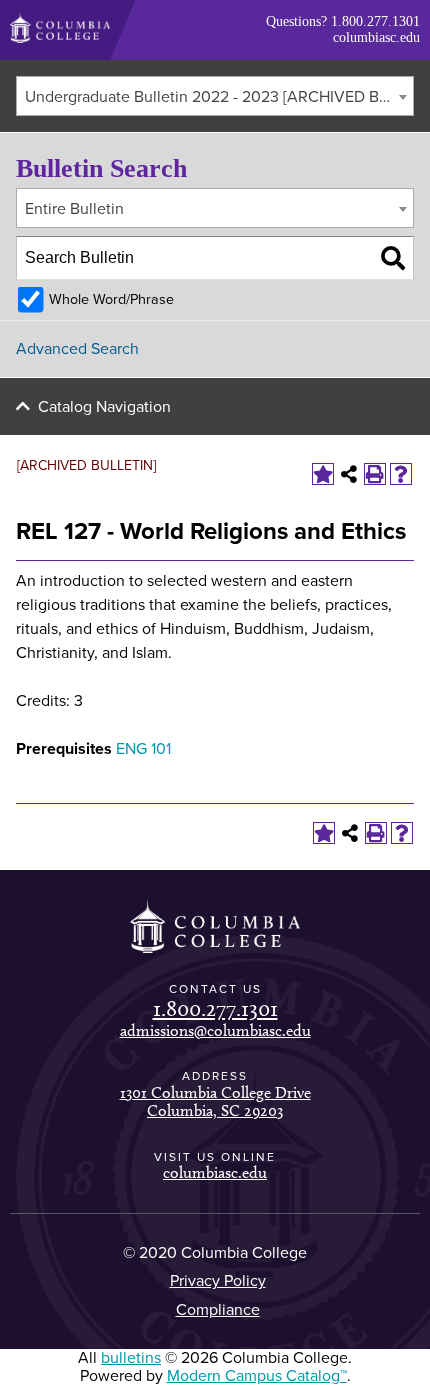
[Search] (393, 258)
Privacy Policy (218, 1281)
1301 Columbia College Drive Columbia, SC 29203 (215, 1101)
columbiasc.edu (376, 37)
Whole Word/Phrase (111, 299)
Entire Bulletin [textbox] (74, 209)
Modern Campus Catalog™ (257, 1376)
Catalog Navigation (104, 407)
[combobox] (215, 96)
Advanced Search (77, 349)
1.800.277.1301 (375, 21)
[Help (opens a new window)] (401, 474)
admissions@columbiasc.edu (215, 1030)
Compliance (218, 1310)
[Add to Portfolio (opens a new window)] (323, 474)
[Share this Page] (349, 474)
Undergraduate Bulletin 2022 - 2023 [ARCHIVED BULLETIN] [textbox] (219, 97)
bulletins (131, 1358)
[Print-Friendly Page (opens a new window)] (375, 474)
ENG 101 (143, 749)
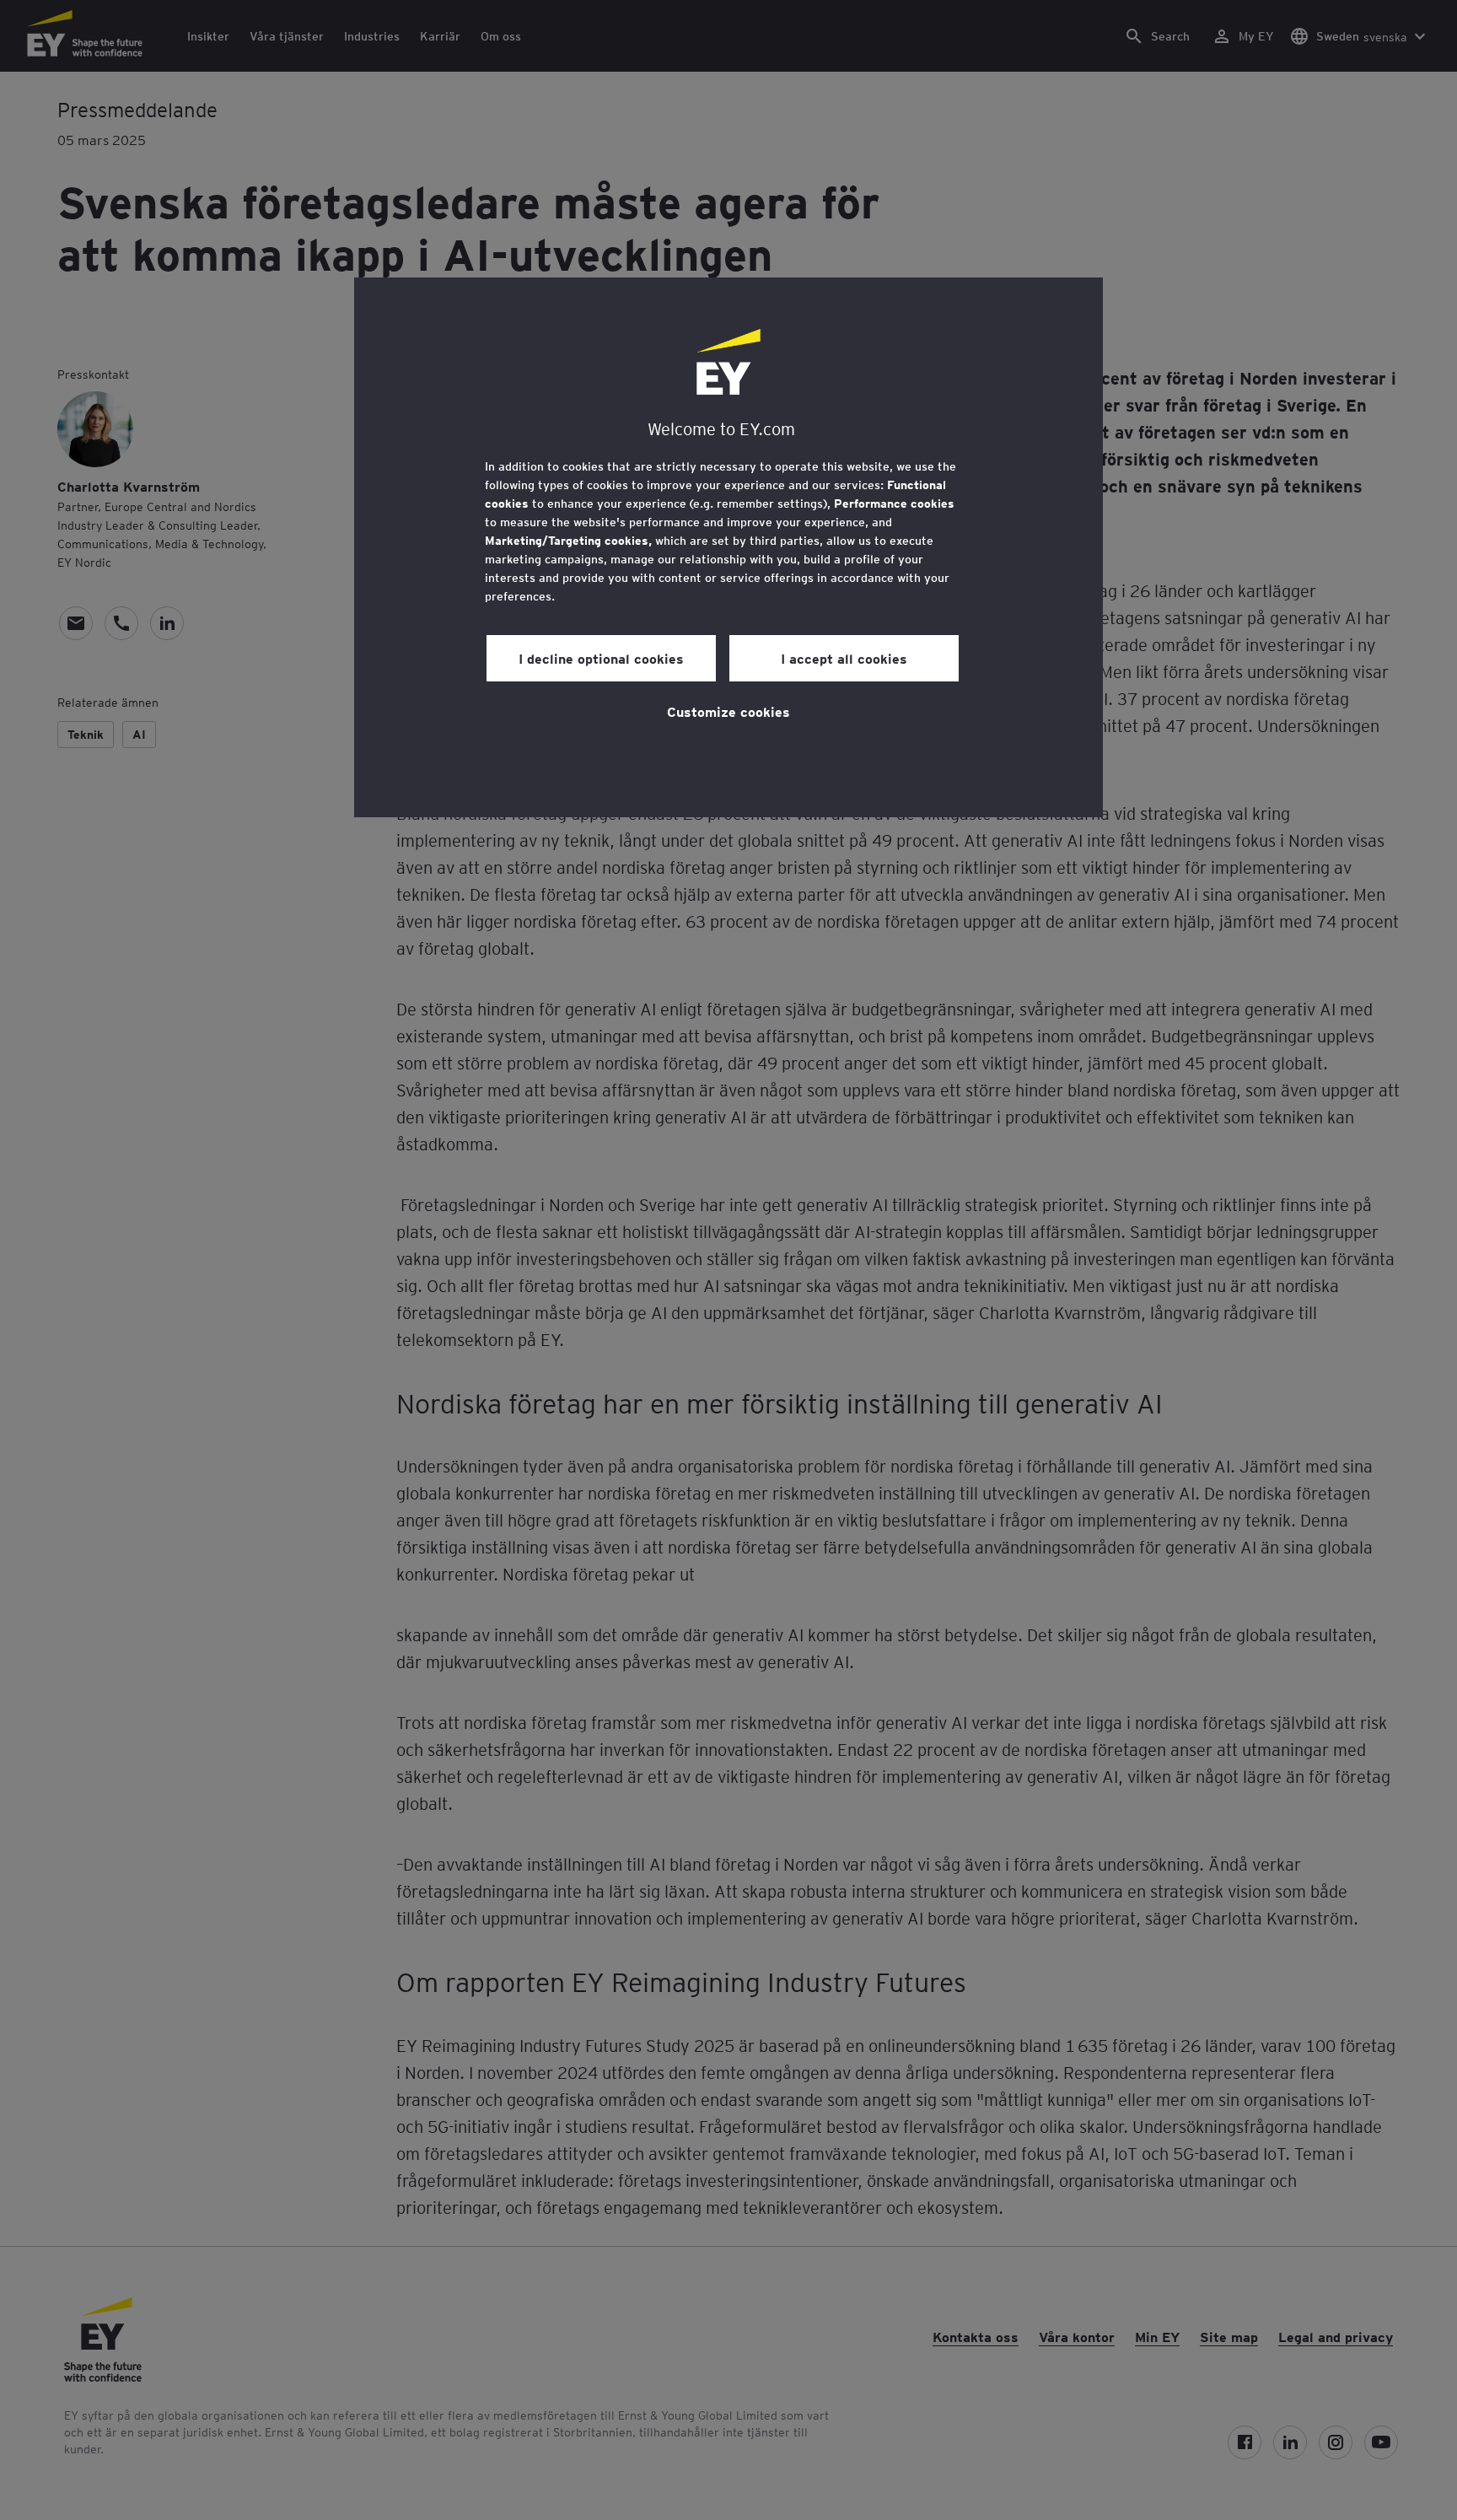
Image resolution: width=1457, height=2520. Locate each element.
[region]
···
What to work on:
Keep every word of the data as it is when you write it out, but drop the pictures.

Answer section:
[Search] (393, 258)
Privacy Policy (218, 1281)
1301 Columbia College Drive Columbia, SC 29203 (215, 1101)
columbiasc.edu (376, 37)
Whole Word/Phrase (111, 299)
Entire Bulletin [textbox] (74, 209)
Modern Campus Catalog™ (257, 1376)
Catalog Navigation (104, 407)
[combobox] (215, 96)
Advanced Search (77, 349)
1.800.277.1301 (375, 21)
[Help (opens a new window)] (401, 474)
admissions@columbiasc.edu (215, 1030)
Compliance (218, 1310)
[Add to Portfolio (opens a new window)] (323, 474)
[Share this Page] (349, 474)
Undergraduate Bulletin 2022 - 2023 [ARCHIVED BULLETIN] [textbox] (219, 97)
bulletins (131, 1358)
[Print-Friendly Page (opens a new window)] (375, 474)
ENG 101 (143, 749)
Image resolution: width=1457, height=2520. Locate each element.
[region]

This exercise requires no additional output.